The human rights situation in Cambodia has deteriorated in the past year, Human Rights Watch said on Friday, citing numerous examples of apparent government failure to protect basic freedoms.

“Cambodia’s respect for basic rights dramatically deteriorated in 2009 as the government misused the judiciary to silence government critics, attacked human rights defenders, tightened restrictions on press freedom and abandoned its international obligations to protect refugees,” the group said in a statement, issued in the midst of a two-week visit by the UN’s special envoy for rights.

The statement coincided with the release of Human Rights Watch’s 2010 world report.

Cambodian People’s Party lawmaker Cheam Yiep said the statement was not a fair representation of Cambodia’s rights situation.
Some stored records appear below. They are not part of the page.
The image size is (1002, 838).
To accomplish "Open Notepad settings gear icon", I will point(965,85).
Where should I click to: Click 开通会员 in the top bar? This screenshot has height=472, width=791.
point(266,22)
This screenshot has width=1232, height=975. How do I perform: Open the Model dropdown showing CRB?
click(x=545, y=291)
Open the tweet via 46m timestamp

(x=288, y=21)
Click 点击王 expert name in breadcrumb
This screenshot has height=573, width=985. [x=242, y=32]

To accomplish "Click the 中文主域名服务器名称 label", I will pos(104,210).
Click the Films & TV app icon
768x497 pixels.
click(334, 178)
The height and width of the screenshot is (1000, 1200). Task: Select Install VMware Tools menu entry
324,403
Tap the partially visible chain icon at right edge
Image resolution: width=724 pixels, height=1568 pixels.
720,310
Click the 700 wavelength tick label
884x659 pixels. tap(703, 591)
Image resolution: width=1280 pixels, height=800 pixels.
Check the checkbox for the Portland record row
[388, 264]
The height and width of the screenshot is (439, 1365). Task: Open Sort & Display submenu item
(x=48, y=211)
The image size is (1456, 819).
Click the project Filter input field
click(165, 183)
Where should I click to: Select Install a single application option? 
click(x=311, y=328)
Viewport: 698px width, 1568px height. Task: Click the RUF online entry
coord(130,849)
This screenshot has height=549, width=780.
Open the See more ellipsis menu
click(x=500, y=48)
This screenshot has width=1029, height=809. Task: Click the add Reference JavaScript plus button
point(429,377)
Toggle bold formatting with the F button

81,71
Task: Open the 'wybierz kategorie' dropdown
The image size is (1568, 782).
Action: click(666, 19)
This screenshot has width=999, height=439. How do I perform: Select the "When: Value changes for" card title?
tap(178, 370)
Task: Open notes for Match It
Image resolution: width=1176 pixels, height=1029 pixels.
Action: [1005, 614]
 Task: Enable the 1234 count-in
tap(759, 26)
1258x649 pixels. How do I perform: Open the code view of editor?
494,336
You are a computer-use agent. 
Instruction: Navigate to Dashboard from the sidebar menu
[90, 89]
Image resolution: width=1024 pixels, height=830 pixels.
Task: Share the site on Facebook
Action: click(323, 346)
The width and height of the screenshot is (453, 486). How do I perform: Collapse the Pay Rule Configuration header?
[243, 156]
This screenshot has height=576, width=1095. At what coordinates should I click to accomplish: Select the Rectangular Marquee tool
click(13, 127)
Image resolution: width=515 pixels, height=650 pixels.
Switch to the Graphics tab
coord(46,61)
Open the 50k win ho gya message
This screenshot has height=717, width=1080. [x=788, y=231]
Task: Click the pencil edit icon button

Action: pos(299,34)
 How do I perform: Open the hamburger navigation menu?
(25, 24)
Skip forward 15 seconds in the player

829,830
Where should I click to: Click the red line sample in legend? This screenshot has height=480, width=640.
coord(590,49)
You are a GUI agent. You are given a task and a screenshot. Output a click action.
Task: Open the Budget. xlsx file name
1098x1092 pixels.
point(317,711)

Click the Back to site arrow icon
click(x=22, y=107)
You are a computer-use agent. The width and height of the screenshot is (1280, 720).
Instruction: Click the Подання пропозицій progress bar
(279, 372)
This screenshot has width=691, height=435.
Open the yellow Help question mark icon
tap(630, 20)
Phay Siphan, a spokesman for the Council of Ministers called it baseless and lacking in integrity.

Human Rights Watch also cited ongoing evictions, land thefts and the arrests of community protesters and activists, along with silenced expression in the National Assembly and court trials against opposition members as evidence of the slide.

The group noted more than 60 community activists arrested or awaiting trial and at least 10 government critics, including four journalists and several opposition party members, who were sued for criminal defamation or disinformation.

The government was sharply criticized for allowing the deportation of 22 Muslim Uighurs back to China in December after they had reached Cambodia in search of refuge.

“Cambodia’s deportation of the Uighurs was a glaring example of the government’s failure to respect human rights,” Brad Adams, Asia director for Human Rights Watch, said. “The Cambodian government showed its profound disregard for minimum standards of due process, refugee protection and international cooperation.”

Meanwhile, Khmer Kampuchea Krom seeking refuge from Vietnam or simply migrating faced obstacles in Cambodia finding places to live or getting citizenship, “despite pronouncements by the Cambodian government that it considers Khmer Krom who move to Cambodia to be Cambodian citizens,” the report said.

The rights report came as Surya Prasad Subedi, the UN special rapporteur on human rights, is in Cambodia to evaluate the rights situation.